If you’ve asked yourself these questions, you have come to the right place.
Local SEO is an effective way to help your business market your products and services to local customers at the exact time they are looking for your services. For example, if I’m out looking for a place where I can play with kitties and drink my coffee and I search “cat cafe,” the results that show are going to be cat cafes in my area. That is the power of local SEO, and illustrates why you should care about it. Even if you have the best cat cafe in the country, without a local SEO strategy you wouldn’t show up on my search results, and I might end up at someone else’s kitty establishment..
So you understand local SEO, you’re starting to get it, but now you’re wondering, how does it work? How does Google know what places to show? There are a number of online directories out there, and Google crawls all of them.

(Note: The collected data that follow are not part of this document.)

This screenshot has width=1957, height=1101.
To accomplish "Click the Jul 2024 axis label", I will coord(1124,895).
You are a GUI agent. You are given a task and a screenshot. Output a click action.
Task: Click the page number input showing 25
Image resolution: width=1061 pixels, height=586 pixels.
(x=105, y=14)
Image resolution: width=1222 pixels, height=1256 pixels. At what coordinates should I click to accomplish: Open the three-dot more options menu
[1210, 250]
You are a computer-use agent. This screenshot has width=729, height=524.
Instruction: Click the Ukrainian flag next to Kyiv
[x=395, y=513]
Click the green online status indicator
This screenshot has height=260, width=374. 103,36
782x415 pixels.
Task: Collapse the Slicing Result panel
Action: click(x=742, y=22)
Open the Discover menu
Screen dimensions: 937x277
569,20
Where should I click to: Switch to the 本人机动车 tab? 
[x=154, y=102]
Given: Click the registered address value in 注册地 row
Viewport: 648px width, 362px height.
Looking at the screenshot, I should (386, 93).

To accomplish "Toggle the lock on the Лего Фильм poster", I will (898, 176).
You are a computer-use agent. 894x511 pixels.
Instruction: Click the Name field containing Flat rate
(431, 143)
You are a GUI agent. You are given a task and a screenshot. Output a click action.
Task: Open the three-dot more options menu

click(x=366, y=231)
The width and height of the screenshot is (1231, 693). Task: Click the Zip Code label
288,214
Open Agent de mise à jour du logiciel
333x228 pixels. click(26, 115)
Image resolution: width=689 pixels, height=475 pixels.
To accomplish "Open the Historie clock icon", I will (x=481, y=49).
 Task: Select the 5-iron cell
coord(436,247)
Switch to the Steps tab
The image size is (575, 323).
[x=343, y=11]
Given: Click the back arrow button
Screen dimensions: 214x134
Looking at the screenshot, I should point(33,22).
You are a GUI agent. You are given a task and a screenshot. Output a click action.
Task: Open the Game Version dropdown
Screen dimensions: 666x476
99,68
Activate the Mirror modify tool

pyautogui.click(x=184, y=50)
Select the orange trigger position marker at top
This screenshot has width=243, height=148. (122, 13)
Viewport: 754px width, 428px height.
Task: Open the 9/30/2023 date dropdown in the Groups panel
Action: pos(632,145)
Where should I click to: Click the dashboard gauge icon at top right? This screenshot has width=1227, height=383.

So where should your local SEO strategy start?
Here are some basics to get you started with your local SEO strategy:
Claim your spots! Start with Google Business. Since it’s a Google product and linked to Google, when you claim and verify your location, it puts you on Google’s radar. I can’t stress enough how important it is to create a Google Business page completing as much information as possible. Just look at my results when I searched ‘cat cafe.’ The only reason I found a cat cafe in Ferndale is because of their Google Business Page:
All of the other results had a better SEO ranking than my Ferndale location, but they weren’t anywhere near me (most of them weren’t even in Michigan!)
After creating your Google Business page, I recommend creating profile with Yelp and some of your other favorite online directories (my personal favorite is Manta).
Get your website in order. Your location information must be complete, accurate and consistent throughout your website. (Many websites list their address and phone number in the website footer, so it appears throughout the site.) If you have more than one location, include them all on your website, and make sure they match your Google listing(s).
Learn how you too can create email campaigns that convert!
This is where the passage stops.